Les jeunes travailleurs de moins de 18 ans et les mineurs accomplissant des stages professionnels dans le cadre d'un enseignement alterné ou d'un cursus scolaire ont droit à 2 jours de repos consécutifs, sauf dérogation. De plus, les dispositions sur la durée quotidienne de travail des jeunes travailleurs de moins de 18 ans sont étendues aux jeunes stagiaires professionnels.
En cas d'infraction au repos dominical dans un établissement de vente au détail ou de prestations de services, l'inspecteur du travail peut dorénavant saisir, en référé, le président du tribunal de grande instance, pour faire ordonner la fermeture de l'établissement.
Le système d'enregistrement automatique qui assure, le cas échéant, le décompte des heures de travail, doit être « fiable et infalsifiable ».
Pour favoriser le développement de la négociation locale, la constitution de groupements d'employeurs et le recours aux accords inter- entreprises sont facilités.
La loi tente aussi de promouvoir la synchronisation des temps sociaux, en incitant politiquement les élus à organiser les services publics (guichets de mairie, transports...) en fonction des rythmes de travail des entreprises et des industries.
La présomption de non-salariat des personnes physiques immatriculées au registre du commerce et des sociétés est supprimée.
(1) Voir ASH n° 2077 du 26-06-98 et n° 2079 du 10-07-98.
(2) Voir ASH n° 2150 du 21-01-00.
(3) Pour les associations intermédiaires, sont pris en compte les salariés permanents et les salariés qu'elles ont employés pendant au moins 3 mois au cours de la dernière année civile.
(4) Voir ASH n° 2150 du 21-01-00.
(5) Les régimes d'équivalence instaurés par les conventions collectives de 1951 et 1966 avaient été invalidés par un arrêt de la Cour de cassation en juin dernier. Cette décision était de nature à entraîner une multiplication des contentieux (voir ASH n° 2143 du 26-11-99).
(6) Selon l'article 5 V de la loi, le régime transitoire s'applique « pendant la première année civile au cours de laquelle la durée hebdomadaire est fixée à 35 heures ». La loi entrant en vigueur le 1er février seulement, c'est cette date - et non celle du 1er janvier - qu'il faut retenir pour l'application du régime transitoire dans les entreprises de plus de 20 salariés, explique-t-on au ministère.
(7) Dans les entreprises de 20 salariés et moins, assujetties aux 35 heures à compter du 1er janvier 2002 seulement, les heures effectuées entre 35 et 39 heures resteront considérées comme des heures normales jusqu'à cette date.
(8) Tel est le cas, notamment, des clauses relatives au forfait annuel horaire ou au forfait jours pour les cadres, la modulation individualisée, le temps partiel modulé par accord collectif. La sécurisation juridique ainsi opérée permettra de lever les exclusions que le ministère avait été conduit à formuler sur la base du droit existant, dans le cadre de la procédure d'extension des accords de branche.

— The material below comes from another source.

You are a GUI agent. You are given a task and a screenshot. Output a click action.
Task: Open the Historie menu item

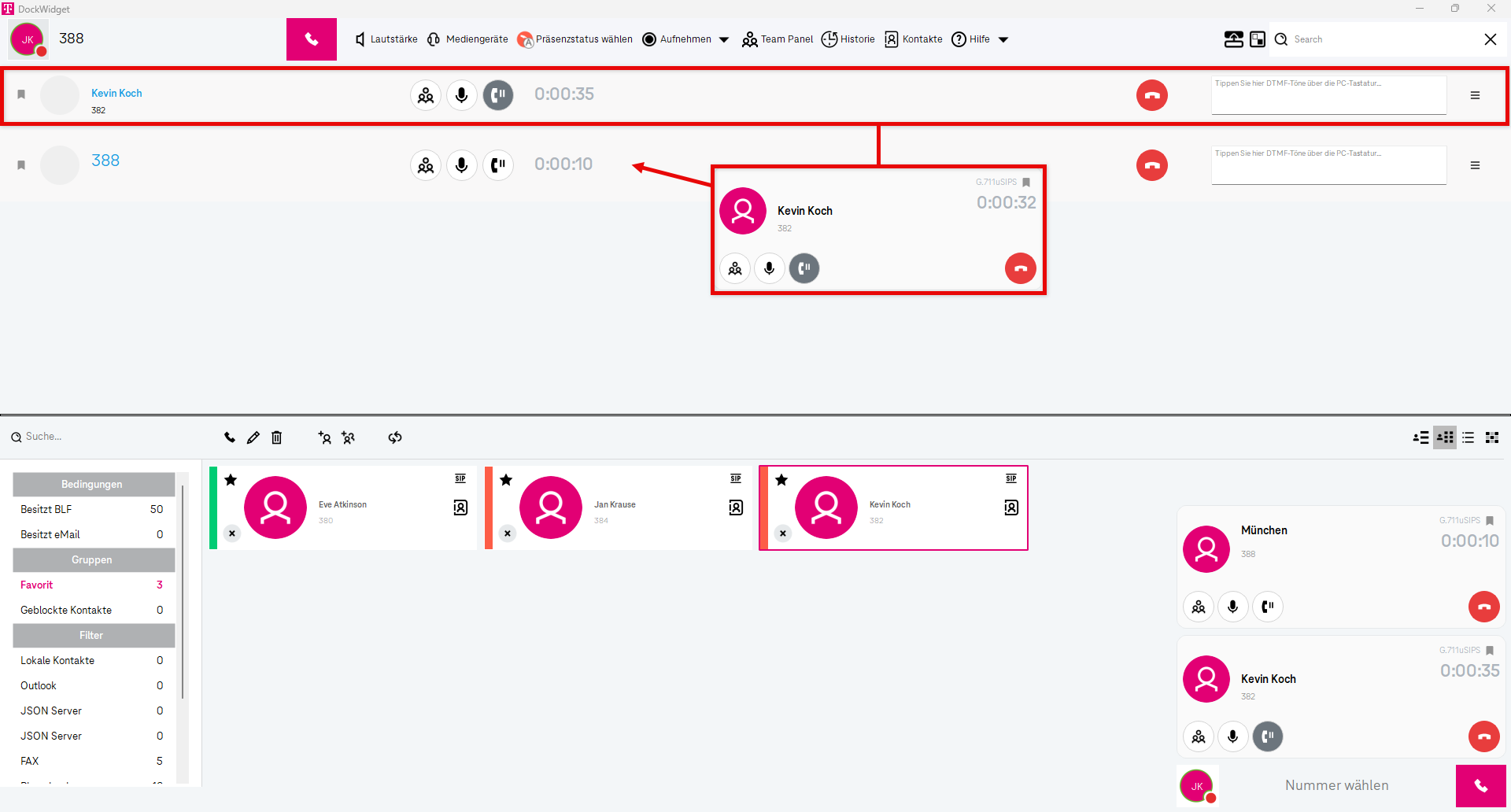tap(848, 39)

(9) Initialement, la loi laissait un an aux partenaires sociaux pour renégocier les clauses contraires. Cette disposition a cependant été jugée inconstitutionnelle (voir ASH n° 2150 du 21-01-00).
(10) L'article5 VIII fixe le seuil à 37 heures, « pour l'année 2000 ». Compte tenu de la date d'entrée en vigueur de la loi, ces dispositions s'appliquent seulement à compter du 1er février, indique-t-on au ministère.

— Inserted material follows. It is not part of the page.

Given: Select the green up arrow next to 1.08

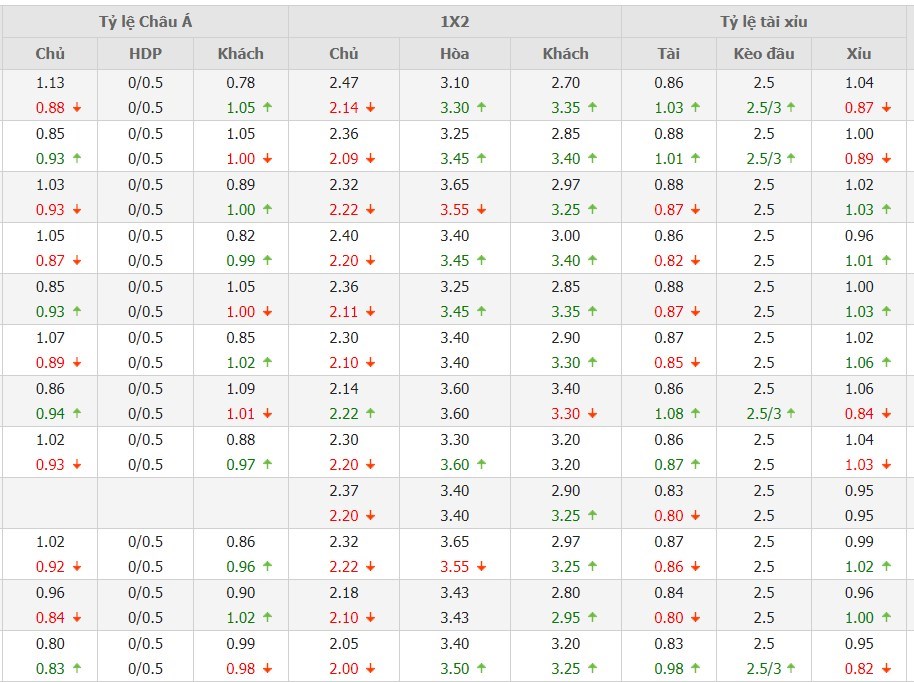Looking at the screenshot, I should (696, 413).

(11) Les contrats de travail à temps partiel annualisé conclus sous l'empire des anciennes dispositions continueront à produire tous leurs effets.
(12) Le Conseil constitutionnel a censuré les dispositions qui obligeaient les partenaires sociaux, au bout de 3 ans, à mettre ces clauses en conformité avec l'accord national interprofessionnel.